> **What the exercise asks**
What is needed is each line of the data below that holds the string "chart".

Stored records
Segment Open

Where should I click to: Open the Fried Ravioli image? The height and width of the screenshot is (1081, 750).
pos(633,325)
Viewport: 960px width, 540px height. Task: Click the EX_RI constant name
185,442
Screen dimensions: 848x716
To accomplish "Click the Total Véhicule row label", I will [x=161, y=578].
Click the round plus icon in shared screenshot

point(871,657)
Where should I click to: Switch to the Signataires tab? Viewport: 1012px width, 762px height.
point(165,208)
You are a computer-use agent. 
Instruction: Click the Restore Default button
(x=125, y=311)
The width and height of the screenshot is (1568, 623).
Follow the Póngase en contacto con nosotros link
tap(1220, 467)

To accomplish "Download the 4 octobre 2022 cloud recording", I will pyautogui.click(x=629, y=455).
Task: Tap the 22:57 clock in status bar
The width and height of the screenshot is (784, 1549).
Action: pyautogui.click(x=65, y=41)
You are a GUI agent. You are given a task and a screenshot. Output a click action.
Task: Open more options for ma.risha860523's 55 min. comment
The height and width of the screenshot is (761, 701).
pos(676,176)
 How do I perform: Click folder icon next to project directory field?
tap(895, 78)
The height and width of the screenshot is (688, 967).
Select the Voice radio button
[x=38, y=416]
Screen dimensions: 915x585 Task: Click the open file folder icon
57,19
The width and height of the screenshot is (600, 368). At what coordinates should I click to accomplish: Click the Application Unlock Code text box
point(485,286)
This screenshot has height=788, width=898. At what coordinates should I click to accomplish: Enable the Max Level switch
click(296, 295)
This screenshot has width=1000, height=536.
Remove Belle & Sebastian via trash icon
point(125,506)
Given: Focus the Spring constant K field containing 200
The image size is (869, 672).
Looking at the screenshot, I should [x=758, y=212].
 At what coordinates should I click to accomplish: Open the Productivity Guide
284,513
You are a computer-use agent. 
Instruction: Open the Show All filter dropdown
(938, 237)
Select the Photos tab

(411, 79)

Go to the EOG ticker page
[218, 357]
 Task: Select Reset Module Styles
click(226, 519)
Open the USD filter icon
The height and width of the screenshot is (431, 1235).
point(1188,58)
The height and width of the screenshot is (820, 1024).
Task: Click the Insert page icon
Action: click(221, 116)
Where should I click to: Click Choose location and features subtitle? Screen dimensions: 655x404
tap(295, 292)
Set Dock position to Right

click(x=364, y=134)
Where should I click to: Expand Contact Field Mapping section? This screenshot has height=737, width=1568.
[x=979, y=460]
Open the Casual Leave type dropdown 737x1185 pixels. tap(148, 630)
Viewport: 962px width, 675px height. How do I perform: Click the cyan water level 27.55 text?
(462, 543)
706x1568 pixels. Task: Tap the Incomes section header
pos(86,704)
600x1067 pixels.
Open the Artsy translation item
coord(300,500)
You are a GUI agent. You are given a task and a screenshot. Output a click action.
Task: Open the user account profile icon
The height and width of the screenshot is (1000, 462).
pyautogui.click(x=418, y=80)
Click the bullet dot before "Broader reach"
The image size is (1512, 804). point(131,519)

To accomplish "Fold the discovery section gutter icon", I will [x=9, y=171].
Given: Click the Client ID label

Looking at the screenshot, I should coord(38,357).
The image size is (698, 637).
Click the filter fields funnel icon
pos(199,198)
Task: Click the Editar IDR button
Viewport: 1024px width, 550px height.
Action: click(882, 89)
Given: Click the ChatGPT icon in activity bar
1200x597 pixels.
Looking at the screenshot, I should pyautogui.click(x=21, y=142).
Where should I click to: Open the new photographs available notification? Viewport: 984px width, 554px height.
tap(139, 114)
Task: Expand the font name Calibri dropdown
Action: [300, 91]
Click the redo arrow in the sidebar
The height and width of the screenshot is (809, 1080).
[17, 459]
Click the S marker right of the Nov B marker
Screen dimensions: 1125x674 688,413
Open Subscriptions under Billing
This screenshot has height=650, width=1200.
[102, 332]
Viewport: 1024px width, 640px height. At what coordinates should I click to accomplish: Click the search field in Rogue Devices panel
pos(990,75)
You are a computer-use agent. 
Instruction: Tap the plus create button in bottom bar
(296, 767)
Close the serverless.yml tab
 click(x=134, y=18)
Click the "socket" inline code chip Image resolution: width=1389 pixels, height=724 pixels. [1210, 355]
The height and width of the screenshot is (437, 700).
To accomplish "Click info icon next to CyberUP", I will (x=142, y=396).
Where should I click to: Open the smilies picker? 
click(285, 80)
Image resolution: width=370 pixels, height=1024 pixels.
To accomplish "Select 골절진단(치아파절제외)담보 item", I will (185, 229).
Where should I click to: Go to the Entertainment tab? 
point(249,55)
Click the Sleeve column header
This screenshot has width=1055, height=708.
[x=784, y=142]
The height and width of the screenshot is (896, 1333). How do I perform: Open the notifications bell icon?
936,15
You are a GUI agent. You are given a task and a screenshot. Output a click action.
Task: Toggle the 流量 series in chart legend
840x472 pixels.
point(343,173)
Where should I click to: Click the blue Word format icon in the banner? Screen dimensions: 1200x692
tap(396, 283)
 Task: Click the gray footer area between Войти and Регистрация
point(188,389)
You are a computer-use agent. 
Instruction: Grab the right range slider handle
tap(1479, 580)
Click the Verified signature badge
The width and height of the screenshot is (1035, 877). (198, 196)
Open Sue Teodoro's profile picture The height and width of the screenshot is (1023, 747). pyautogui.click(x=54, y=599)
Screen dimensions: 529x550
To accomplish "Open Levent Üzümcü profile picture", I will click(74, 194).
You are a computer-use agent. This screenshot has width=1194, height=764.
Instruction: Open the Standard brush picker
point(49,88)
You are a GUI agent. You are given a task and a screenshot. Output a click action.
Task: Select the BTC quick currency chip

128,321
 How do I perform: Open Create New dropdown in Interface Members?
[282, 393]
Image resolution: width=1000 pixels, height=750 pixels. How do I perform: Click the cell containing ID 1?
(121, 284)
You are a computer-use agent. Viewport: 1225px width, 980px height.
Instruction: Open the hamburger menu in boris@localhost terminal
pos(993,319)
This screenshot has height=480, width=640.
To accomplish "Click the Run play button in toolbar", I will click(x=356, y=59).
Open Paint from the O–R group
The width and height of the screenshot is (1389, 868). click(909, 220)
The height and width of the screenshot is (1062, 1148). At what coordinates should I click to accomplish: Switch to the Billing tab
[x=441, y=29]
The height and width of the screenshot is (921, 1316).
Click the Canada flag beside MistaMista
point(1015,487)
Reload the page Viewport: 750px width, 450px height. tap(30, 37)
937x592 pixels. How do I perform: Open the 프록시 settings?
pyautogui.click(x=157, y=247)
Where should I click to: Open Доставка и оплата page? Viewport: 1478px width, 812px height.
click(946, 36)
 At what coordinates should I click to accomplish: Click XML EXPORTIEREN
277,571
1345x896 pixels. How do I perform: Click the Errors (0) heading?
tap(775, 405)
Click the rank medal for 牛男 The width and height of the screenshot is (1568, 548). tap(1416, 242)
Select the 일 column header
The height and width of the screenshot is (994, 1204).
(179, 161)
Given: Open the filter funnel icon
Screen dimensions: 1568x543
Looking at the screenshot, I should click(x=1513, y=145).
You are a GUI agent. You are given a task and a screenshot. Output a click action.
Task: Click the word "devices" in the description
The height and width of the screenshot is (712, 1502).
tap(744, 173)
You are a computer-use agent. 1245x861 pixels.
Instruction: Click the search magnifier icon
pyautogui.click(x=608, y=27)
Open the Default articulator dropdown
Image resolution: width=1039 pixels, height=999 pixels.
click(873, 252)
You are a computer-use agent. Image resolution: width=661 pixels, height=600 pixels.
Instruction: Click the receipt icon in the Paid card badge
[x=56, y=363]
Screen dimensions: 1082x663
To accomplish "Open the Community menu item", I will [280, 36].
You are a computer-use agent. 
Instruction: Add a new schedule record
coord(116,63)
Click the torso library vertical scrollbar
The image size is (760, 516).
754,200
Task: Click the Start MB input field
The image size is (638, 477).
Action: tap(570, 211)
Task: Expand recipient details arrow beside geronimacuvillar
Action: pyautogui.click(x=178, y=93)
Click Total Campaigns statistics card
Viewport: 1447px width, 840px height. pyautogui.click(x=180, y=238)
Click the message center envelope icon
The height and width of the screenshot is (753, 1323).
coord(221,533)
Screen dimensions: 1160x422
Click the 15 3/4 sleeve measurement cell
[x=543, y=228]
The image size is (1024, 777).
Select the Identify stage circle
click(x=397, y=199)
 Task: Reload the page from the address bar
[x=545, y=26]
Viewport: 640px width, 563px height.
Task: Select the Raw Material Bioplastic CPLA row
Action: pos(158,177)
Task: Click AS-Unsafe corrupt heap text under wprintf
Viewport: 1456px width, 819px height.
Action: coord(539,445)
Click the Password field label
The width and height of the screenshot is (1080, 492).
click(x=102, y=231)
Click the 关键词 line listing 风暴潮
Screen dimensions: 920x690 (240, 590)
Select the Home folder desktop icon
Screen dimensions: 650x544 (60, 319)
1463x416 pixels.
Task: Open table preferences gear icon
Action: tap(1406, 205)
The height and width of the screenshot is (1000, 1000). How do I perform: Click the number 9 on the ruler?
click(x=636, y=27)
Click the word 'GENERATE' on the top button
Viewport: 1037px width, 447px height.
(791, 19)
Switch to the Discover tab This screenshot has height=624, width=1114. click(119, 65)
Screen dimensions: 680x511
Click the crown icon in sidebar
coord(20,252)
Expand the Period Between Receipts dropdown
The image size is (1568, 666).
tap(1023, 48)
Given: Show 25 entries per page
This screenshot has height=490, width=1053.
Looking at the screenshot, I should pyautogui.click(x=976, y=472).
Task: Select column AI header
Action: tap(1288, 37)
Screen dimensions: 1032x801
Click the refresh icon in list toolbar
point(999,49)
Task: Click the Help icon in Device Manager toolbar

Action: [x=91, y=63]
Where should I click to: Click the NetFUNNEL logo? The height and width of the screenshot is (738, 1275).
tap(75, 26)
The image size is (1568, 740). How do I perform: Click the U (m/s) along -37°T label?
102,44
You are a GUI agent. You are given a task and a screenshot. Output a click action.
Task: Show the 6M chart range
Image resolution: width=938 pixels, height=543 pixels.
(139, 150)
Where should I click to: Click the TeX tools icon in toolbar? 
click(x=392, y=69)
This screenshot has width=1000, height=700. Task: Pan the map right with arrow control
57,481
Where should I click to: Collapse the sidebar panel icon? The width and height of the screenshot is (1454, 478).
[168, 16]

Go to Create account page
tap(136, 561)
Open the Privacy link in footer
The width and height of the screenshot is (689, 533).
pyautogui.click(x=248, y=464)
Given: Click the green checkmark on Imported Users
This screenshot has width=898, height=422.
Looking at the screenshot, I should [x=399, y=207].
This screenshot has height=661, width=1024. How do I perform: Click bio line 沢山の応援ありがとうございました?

Segment Closed

> **Response**
Task: Toggle the 流量 series in chart legend
Task: Show the 6M chart range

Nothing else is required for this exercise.